Y fue lo que empezó a hacer.

Ted también, pero a cada rato la miraba interrogante.

Muchas cosas familiares descubría él en aquella mujer.

Muchos detalles íntimos de su vida.

Es más, hasta creía saber cómo hacía el amor.

Lo apasionada que era.

Lo vehemente.

Quedaba claro.

Habían sido amantes, por encima del marido de ella y de la esposa de él.

¿Por qué, si la cosa era así, no estaban divorciados y casados ambos?

—Una pregunta, Pat —dijo él de súbito, como sofocándose—, tú tienes un lunar bajo el seno derecho.

Pat dejó de comer ostras.

Sus ojos empezaron a parpadear.

—¿No es eso cierto, Pat?

—Sí, sí...

—Y yo lo vi mil veces.

—Sin duda.

—¿Dónde nos hacíamos el amor?

Iba directo al objetivo.

Y Pat temía aquel objetivo tan directo.

—No debo ser muy considerado —dijo sin esperar respuesta, como reflexionando en alta voz—. Y siento que no lo soy porque no me has conmovido al decirme que mi mujer aceptó la situación expuesta por mí, por amor. No se ama a una persona porque ella te ame a ti, Pat. Se ama porque sí, y yo, sin duda, te prefería a ti. Es indudable que si planteé esa cuestión a mi mujer, lo hice porque tenía amores contigo. Puede que tú, por ser de la parte de fuera en la vida de mi mujer, ignores esos detalles, Dices también que la conoces. Pues yo prefiero igmorarla, ya ves. No quiero divorciarme sin recobrar la memoria, pero el día que eso ocurra lo haré sin dilación y te pediré que seas tú mi mujer.

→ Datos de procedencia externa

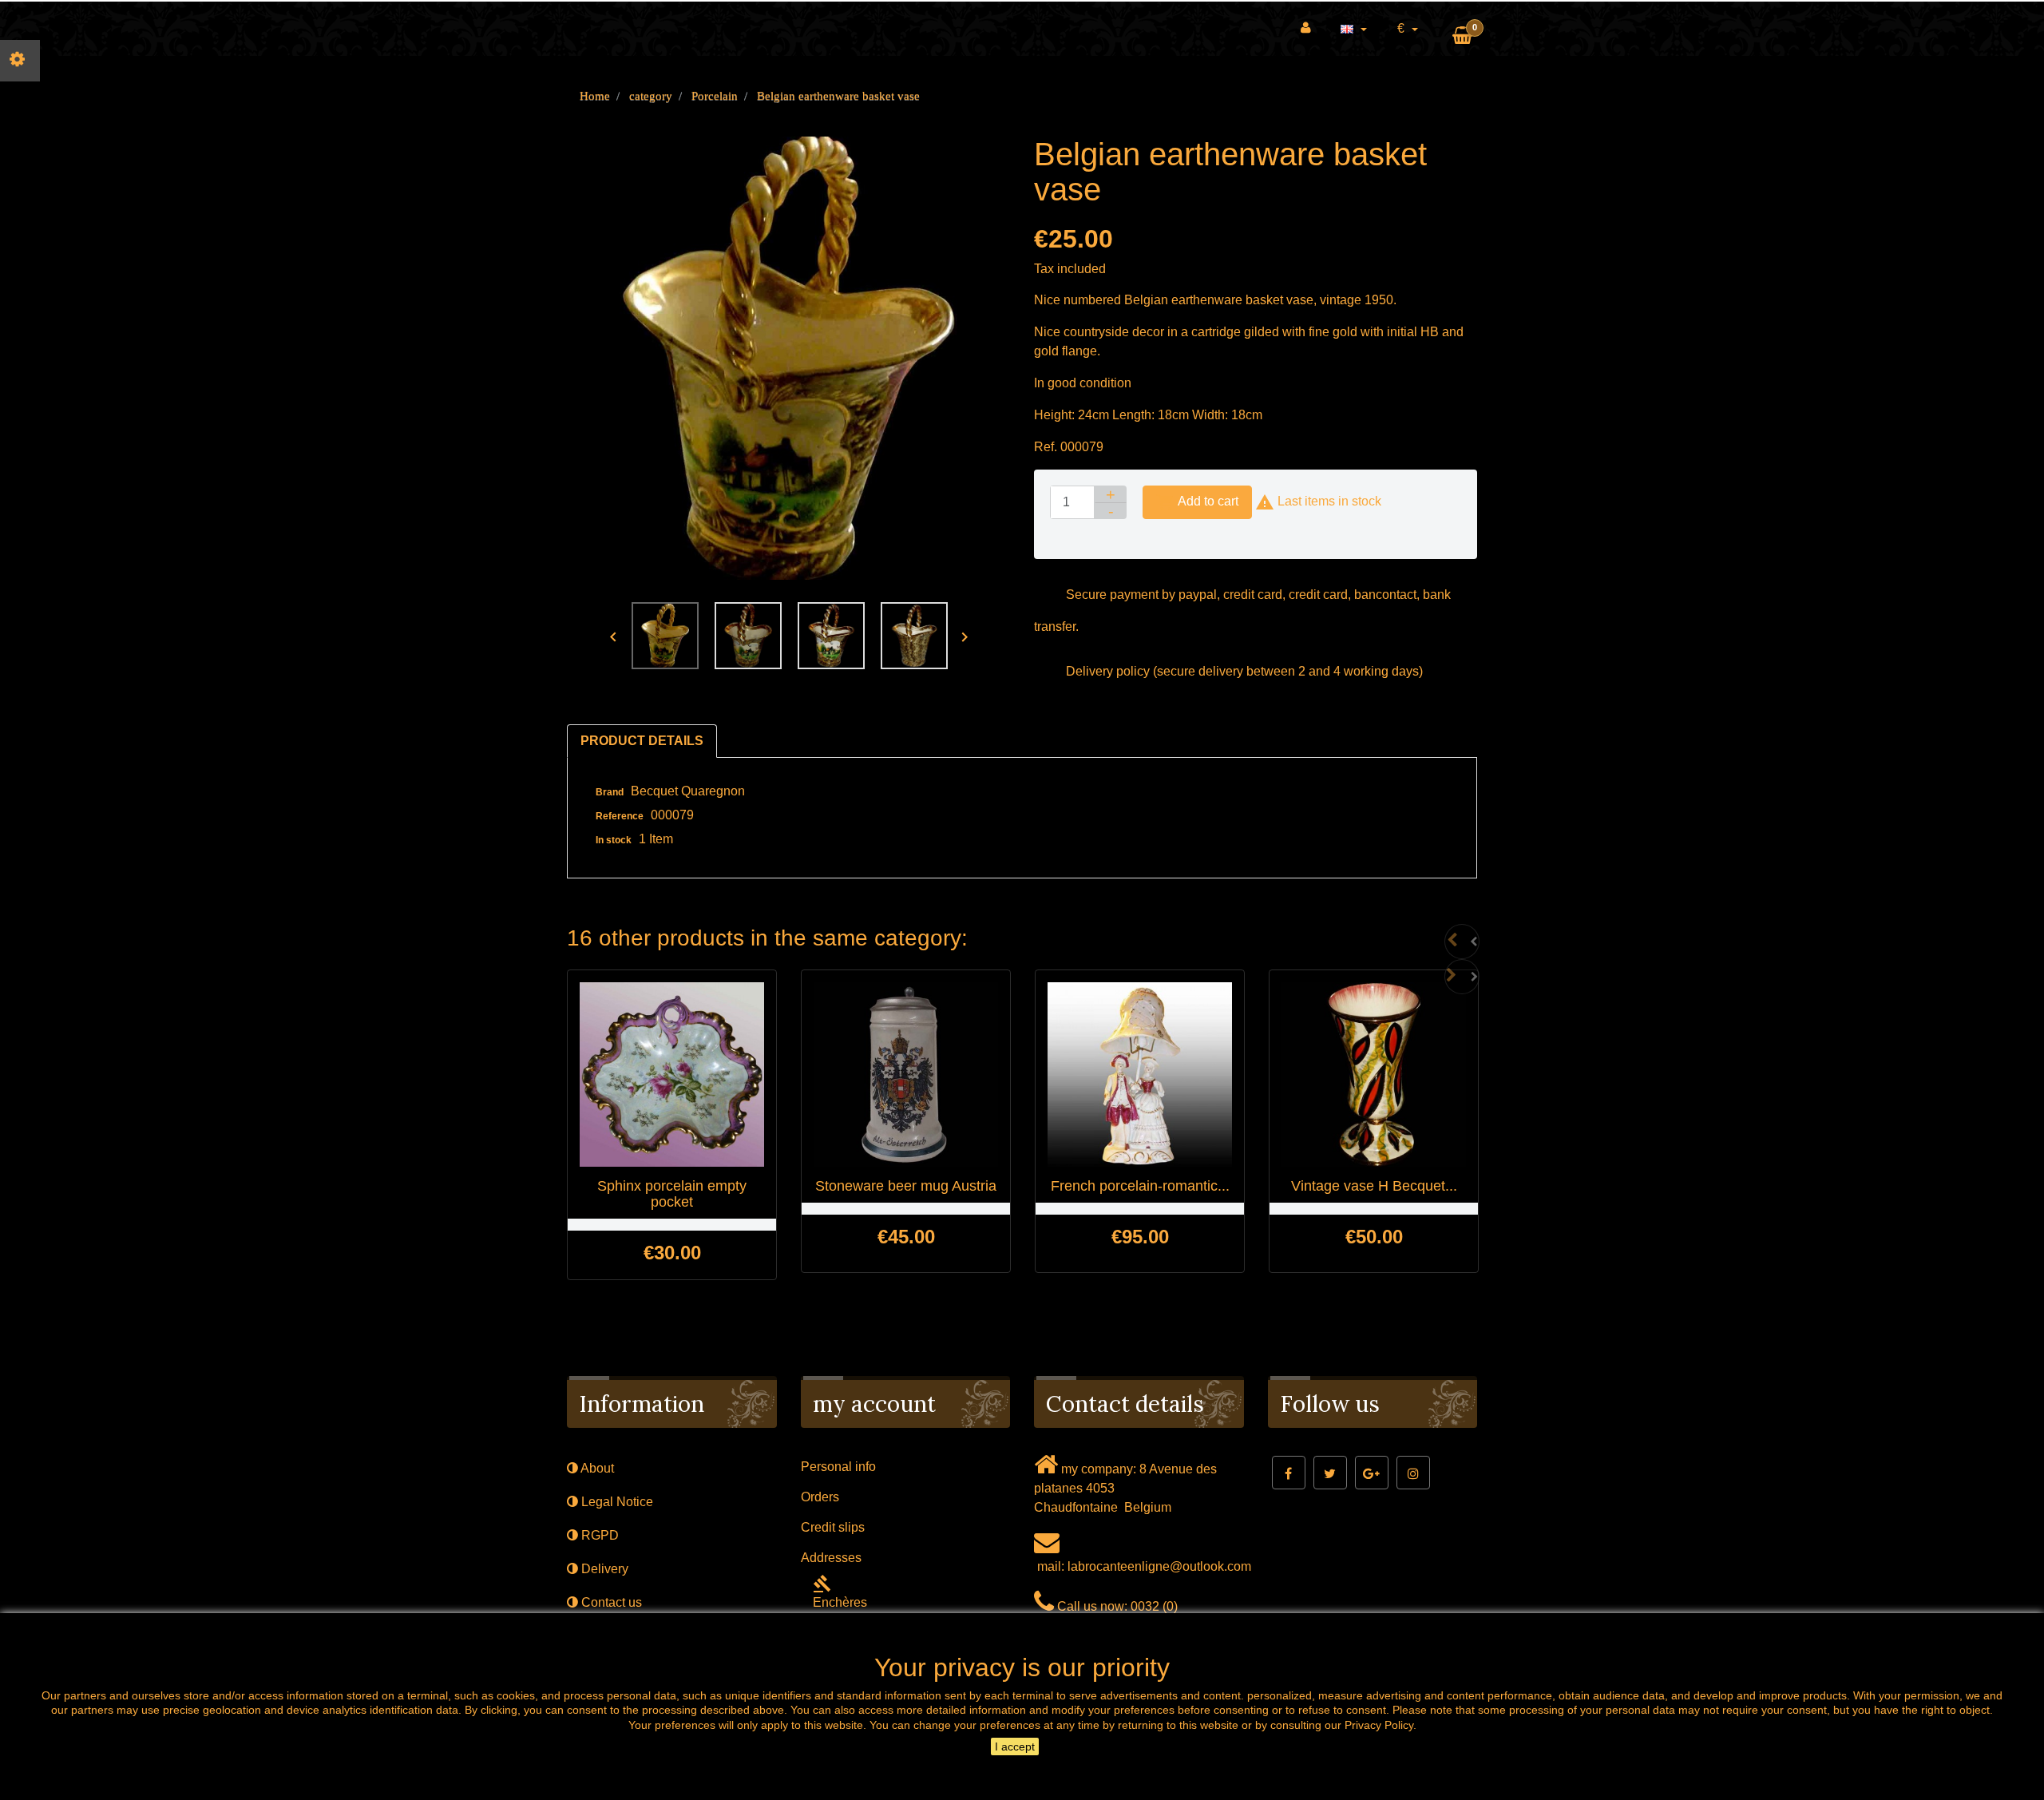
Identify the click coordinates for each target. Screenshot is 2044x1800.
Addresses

—No has pensado en algo que puede suceder, Ted —dijo Pat con cautela—, que al recobrar la memoria te des cuenta de que yo sólo fui un remiendo apasionado en tu vida y ella sea la verdad de esa vida tuya.

—Eso es imposible. Yo siento en mí una pasión loca por ti. Un deseo insufrible. Y aunque te cause risa, todo ese deseo y esa gran pasión está metido dentro de una gran ternura. Tú me conmueves, me sensibilizas, siento que te adoro y donde quiera qye te haya hecho mía, sé que he sido feliz.

—Se derrite el hielo, Ted —le dijo ella afectuosamente—. Se anegan las ostras, y además se calientan y después no saben bien.

—Me mandas que coma.

—Te lo pido.

—Y que margine esos deleitosos momentos de mi vida compartidos contigo —miró en torno— aquí, en alguna parte de los dos. En mi apartamento no. Ahí no te asocio, pero me gustaría que te quedaras conmigo allí esta noche.

Estaba loco.

Podía ocurrir que de la emoción de poseerla, recobrara la memoria y todo se fuera al traste.

Se quedó silenciosa y algo demudada.